◆ **Task item**: Reproduce each of the entries that follow, exactly.

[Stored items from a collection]
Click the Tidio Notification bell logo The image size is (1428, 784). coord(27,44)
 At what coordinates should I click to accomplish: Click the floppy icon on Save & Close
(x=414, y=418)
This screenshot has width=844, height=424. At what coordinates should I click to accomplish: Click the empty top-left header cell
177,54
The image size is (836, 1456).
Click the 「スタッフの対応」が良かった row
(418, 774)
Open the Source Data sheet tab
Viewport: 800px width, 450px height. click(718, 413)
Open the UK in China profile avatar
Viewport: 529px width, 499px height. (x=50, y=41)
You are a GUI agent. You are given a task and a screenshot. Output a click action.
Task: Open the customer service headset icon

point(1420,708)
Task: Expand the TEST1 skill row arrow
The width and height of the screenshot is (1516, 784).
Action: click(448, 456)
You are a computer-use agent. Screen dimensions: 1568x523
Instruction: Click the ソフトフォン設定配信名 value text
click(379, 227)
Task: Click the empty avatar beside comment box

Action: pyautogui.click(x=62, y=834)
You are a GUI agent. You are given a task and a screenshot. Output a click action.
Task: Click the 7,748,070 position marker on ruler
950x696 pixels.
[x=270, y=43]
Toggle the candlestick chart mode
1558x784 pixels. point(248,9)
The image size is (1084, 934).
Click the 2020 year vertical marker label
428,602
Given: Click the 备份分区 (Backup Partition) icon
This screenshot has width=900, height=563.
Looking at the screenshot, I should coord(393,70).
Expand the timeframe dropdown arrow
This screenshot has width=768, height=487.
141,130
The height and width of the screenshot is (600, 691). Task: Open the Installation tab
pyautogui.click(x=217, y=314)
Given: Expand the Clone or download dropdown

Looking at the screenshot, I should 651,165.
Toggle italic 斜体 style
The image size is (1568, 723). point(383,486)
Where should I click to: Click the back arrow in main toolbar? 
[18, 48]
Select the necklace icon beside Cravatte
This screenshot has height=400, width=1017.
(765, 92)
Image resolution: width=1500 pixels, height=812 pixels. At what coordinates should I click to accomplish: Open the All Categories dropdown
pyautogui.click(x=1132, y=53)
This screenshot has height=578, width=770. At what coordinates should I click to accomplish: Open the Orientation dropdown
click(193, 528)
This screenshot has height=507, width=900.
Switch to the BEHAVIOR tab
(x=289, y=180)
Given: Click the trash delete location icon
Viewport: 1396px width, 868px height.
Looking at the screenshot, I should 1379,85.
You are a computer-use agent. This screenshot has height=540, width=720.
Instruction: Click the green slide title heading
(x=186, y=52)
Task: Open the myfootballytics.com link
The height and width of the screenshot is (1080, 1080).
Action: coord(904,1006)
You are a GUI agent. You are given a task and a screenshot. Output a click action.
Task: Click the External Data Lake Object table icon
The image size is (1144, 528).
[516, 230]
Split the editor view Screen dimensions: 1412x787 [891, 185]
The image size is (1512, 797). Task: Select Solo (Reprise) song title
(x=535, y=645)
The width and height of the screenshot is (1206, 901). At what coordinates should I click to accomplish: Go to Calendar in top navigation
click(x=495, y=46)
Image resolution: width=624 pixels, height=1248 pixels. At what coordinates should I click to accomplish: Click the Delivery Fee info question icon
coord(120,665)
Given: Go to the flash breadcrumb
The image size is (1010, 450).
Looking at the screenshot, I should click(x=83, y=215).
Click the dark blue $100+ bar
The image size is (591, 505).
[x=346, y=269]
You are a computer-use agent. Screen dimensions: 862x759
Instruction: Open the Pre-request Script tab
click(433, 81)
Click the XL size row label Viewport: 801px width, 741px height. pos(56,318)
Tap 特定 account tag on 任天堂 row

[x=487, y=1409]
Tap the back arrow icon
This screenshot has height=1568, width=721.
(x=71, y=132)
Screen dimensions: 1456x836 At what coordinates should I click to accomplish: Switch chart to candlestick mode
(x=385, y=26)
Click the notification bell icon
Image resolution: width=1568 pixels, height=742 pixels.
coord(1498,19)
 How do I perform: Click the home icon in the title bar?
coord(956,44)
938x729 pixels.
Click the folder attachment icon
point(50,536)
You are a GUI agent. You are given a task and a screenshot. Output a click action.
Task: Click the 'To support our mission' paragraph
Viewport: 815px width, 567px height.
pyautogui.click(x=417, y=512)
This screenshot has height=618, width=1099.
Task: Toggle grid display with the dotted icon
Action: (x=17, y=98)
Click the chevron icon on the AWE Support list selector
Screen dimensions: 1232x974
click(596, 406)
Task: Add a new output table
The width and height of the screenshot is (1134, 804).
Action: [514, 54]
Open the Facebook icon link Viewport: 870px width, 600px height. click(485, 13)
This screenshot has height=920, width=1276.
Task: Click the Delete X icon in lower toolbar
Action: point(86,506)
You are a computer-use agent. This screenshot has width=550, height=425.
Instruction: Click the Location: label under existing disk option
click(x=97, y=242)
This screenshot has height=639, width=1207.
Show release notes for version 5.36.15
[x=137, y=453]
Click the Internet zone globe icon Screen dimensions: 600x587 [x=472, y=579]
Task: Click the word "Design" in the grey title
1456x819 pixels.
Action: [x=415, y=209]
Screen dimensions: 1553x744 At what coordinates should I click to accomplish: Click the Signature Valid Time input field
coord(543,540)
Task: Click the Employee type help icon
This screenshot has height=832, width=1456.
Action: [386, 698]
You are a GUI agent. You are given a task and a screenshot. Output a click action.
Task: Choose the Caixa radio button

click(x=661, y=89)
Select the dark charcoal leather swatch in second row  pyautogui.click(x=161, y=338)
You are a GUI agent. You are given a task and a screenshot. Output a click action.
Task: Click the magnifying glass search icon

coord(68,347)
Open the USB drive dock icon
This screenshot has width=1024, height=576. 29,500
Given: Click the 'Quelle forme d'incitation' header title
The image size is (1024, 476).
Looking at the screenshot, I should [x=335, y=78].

◆ **Task solution**:
Click the Tidio Notification bell logo The image size is (1428, 784). coord(27,44)
 At what coordinates should I click to accomplish: Click the floppy icon on Save & Close
(x=414, y=418)
This screenshot has width=844, height=424. At what coordinates should I click to accomplish: Click the empty top-left header cell
177,54
The image size is (836, 1456).
Click the 「スタッフの対応」が良かった row
(418, 774)
Open the Source Data sheet tab
Viewport: 800px width, 450px height. click(718, 413)
Open the UK in China profile avatar
Viewport: 529px width, 499px height. (x=50, y=41)
You are a GUI agent. You are given a task and a screenshot. Output a click action.
Task: Open the customer service headset icon

point(1420,708)
Task: Expand the TEST1 skill row arrow
The width and height of the screenshot is (1516, 784).
Action: click(448, 456)
You are a computer-use agent. Screen dimensions: 1568x523
Instruction: Click the ソフトフォン設定配信名 value text
click(379, 227)
Task: Click the empty avatar beside comment box

Action: pyautogui.click(x=62, y=834)
You are a GUI agent. You are given a task and a screenshot. Output a click action.
Task: Click the 7,748,070 position marker on ruler
950x696 pixels.
[x=270, y=43]
Toggle the candlestick chart mode
1558x784 pixels. point(248,9)
The image size is (1084, 934).
Click the 2020 year vertical marker label
428,602
Given: Click the 备份分区 (Backup Partition) icon
This screenshot has width=900, height=563.
Looking at the screenshot, I should coord(393,70).
Expand the timeframe dropdown arrow
This screenshot has width=768, height=487.
141,130
The height and width of the screenshot is (600, 691). Task: Open the Installation tab
pyautogui.click(x=217, y=314)
Given: Expand the Clone or download dropdown

Looking at the screenshot, I should 651,165.
Toggle italic 斜体 style
The image size is (1568, 723). point(383,486)
Where should I click to: Click the back arrow in main toolbar? 
[18, 48]
Select the necklace icon beside Cravatte
This screenshot has height=400, width=1017.
(765, 92)
Image resolution: width=1500 pixels, height=812 pixels. At what coordinates should I click to accomplish: Open the All Categories dropdown
pyautogui.click(x=1132, y=53)
This screenshot has height=578, width=770. At what coordinates should I click to accomplish: Open the Orientation dropdown
click(193, 528)
This screenshot has height=507, width=900.
Switch to the BEHAVIOR tab
(x=289, y=180)
Given: Click the trash delete location icon
Viewport: 1396px width, 868px height.
Looking at the screenshot, I should 1379,85.
You are a computer-use agent. This screenshot has height=540, width=720.
Instruction: Click the green slide title heading
(x=186, y=52)
Task: Open the myfootballytics.com link
The height and width of the screenshot is (1080, 1080).
Action: coord(904,1006)
You are a GUI agent. You are given a task and a screenshot. Output a click action.
Task: Click the External Data Lake Object table icon
The image size is (1144, 528).
[516, 230]
Split the editor view Screen dimensions: 1412x787 [891, 185]
The image size is (1512, 797). Task: Select Solo (Reprise) song title
(x=535, y=645)
The width and height of the screenshot is (1206, 901). At what coordinates should I click to accomplish: Go to Calendar in top navigation
click(x=495, y=46)
Image resolution: width=624 pixels, height=1248 pixels. At what coordinates should I click to accomplish: Click the Delivery Fee info question icon
coord(120,665)
Given: Go to the flash breadcrumb
The image size is (1010, 450).
Looking at the screenshot, I should click(x=83, y=215).
Click the dark blue $100+ bar
The image size is (591, 505).
[x=346, y=269]
You are a computer-use agent. Screen dimensions: 862x759
Instruction: Open the Pre-request Script tab
click(433, 81)
Click the XL size row label Viewport: 801px width, 741px height. pos(56,318)
Tap 特定 account tag on 任天堂 row

[x=487, y=1409]
Tap the back arrow icon
This screenshot has height=1568, width=721.
(x=71, y=132)
Screen dimensions: 1456x836 At what coordinates should I click to accomplish: Switch chart to candlestick mode
(x=385, y=26)
Click the notification bell icon
Image resolution: width=1568 pixels, height=742 pixels.
coord(1498,19)
 How do I perform: Click the home icon in the title bar?
coord(956,44)
938x729 pixels.
Click the folder attachment icon
point(50,536)
You are a GUI agent. You are given a task and a screenshot. Output a click action.
Task: Click the 'To support our mission' paragraph
Viewport: 815px width, 567px height.
pyautogui.click(x=417, y=512)
This screenshot has height=618, width=1099.
Task: Toggle grid display with the dotted icon
Action: (x=17, y=98)
Click the chevron icon on the AWE Support list selector
Screen dimensions: 1232x974
click(596, 406)
Task: Add a new output table
The width and height of the screenshot is (1134, 804).
Action: [514, 54]
Open the Facebook icon link Viewport: 870px width, 600px height. click(485, 13)
This screenshot has height=920, width=1276.
Task: Click the Delete X icon in lower toolbar
Action: point(86,506)
You are a computer-use agent. This screenshot has width=550, height=425.
Instruction: Click the Location: label under existing disk option
click(x=97, y=242)
This screenshot has height=639, width=1207.
Show release notes for version 5.36.15
[x=137, y=453]
Click the Internet zone globe icon Screen dimensions: 600x587 [x=472, y=579]
Task: Click the word "Design" in the grey title
1456x819 pixels.
Action: [x=415, y=209]
Screen dimensions: 1553x744 At what coordinates should I click to accomplish: Click the Signature Valid Time input field
coord(543,540)
Task: Click the Employee type help icon
This screenshot has height=832, width=1456.
Action: [386, 698]
You are a GUI agent. You are given a task and a screenshot. Output a click action.
Task: Choose the Caixa radio button

click(x=661, y=89)
Select the dark charcoal leather swatch in second row  pyautogui.click(x=161, y=338)
You are a GUI agent. You are given a task and a screenshot. Output a click action.
Task: Click the magnifying glass search icon

coord(68,347)
Open the USB drive dock icon
This screenshot has width=1024, height=576. 29,500
Given: Click the 'Quelle forme d'incitation' header title
The image size is (1024, 476).
Looking at the screenshot, I should [x=335, y=78].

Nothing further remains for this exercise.